*WRITTEN INSTRUCTION*:
Output the lines of the material from the one containing "This screenshot has height=363, width=448." through the one containing "click(113, 154)" as a JSON list of strings, one string per line and no blank lines. Omit the pictures.

*DATASET RECORDS*:
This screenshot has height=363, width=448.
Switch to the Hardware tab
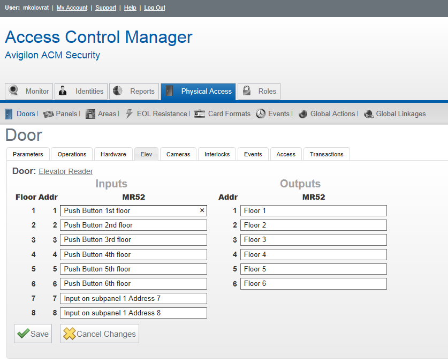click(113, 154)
--
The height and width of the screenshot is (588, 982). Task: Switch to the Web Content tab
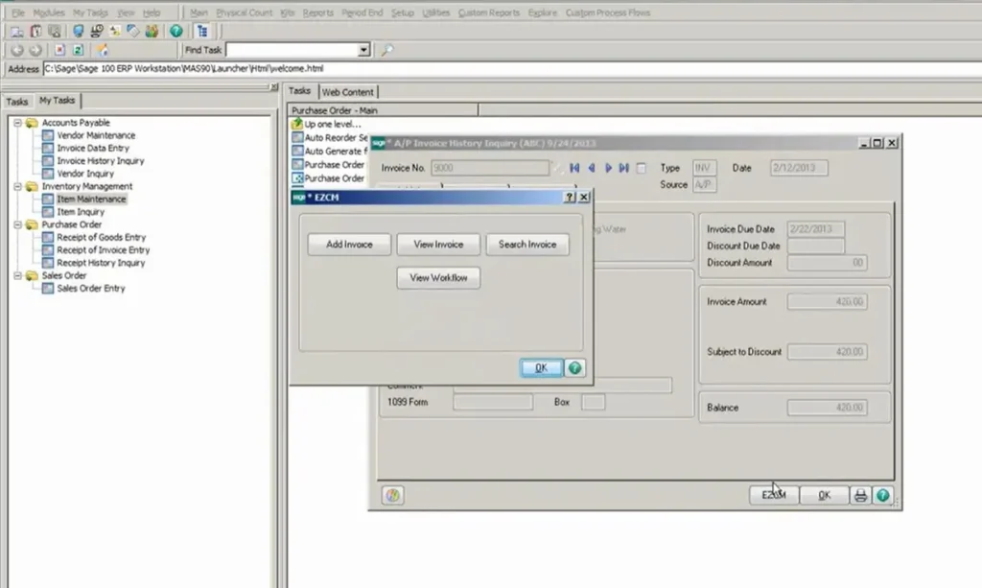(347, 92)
...
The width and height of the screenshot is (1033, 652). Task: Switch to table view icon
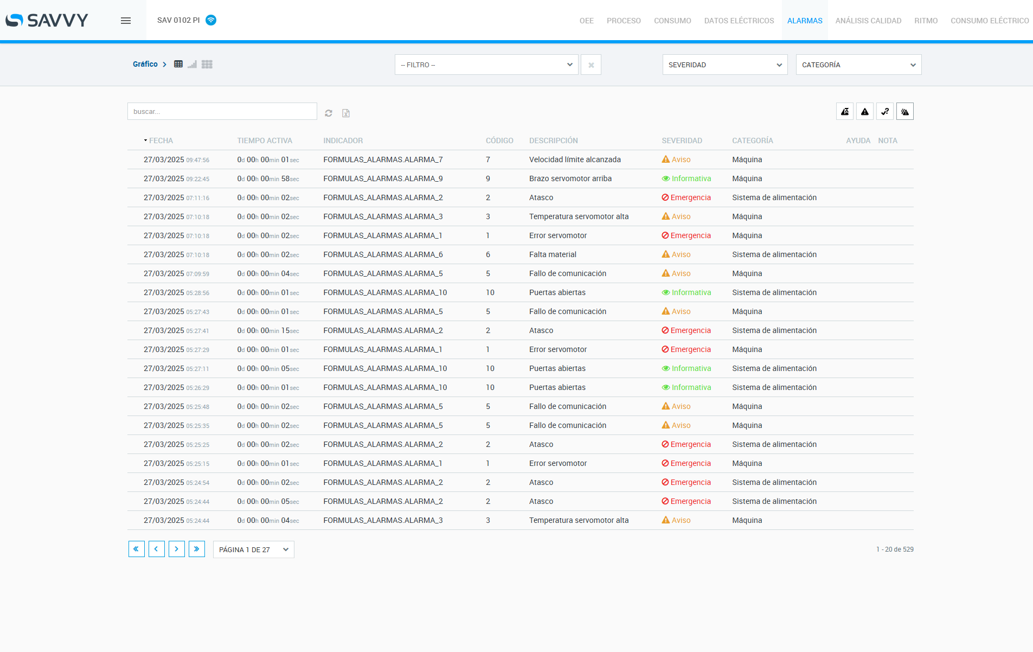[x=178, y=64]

*CORRECT ANSWER*:
[
  "This screenshot has height=363, width=448.",
  "Switch to the Hardware tab",
  "click(113, 154)"
]